Segundo Capez, o chamado Procon Racial tem origem na constatação de que, também nas relações de consumo, existe um racismo dissimulado. Segundo ele, essa discriminação se manifesta na hostilidade das ações dos seguranças, na recusa em atender o cliente, entre outras situações.

A parceria entre as instituições prevê, além da criação de um canal específico para denúncias no site do Procon-SP, a formação de um núcleo de combate ao racismo na Diretoria de Fiscalização – com viaturas e fiscais próprios. Haverá ainda apoio e incentivo aos Procons municipais conveniados para as ações de fiscalização locais.

O Procon-SP irá produzir ainda cartilhas de orientação voltadas a consumidores e fornecedores abordando direitos, deveres e procedimentos que devem ser adotados ou evitados para o fortalecimento do combate à discriminação racial nas relações de consumo. Também serão desenvolvidos cursos, palestras e eventos.

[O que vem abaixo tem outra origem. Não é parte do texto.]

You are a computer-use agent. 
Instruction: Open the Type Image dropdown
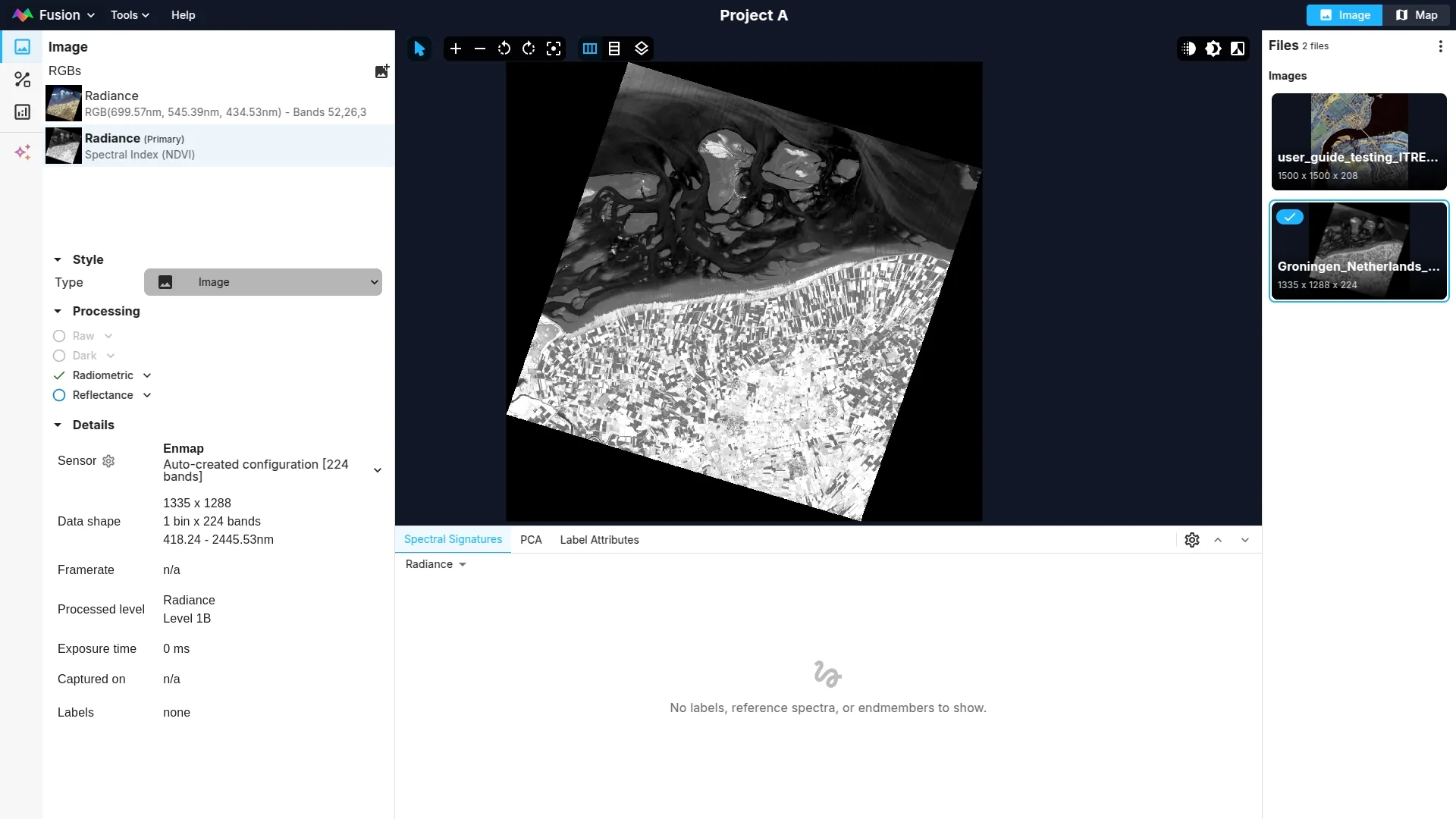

À instituição de ensino superior caberá fornecer as informações para que a equipe do órgão de defesa do consumidor desenvolva os trabalhos relacionados ao tema. A universidade também dará atendimento jurídico e psicológico aos consumidores vítimas de discriminação nas relações de consumo.

Pesquisa

Em pesquisa realizada em julho de 2019, o Procon-SP constatou que os entrevistados que se declararam da cor preta foram os mais discriminados. Mais de 65% das pessoas deles disseram ter sofrido discriminação.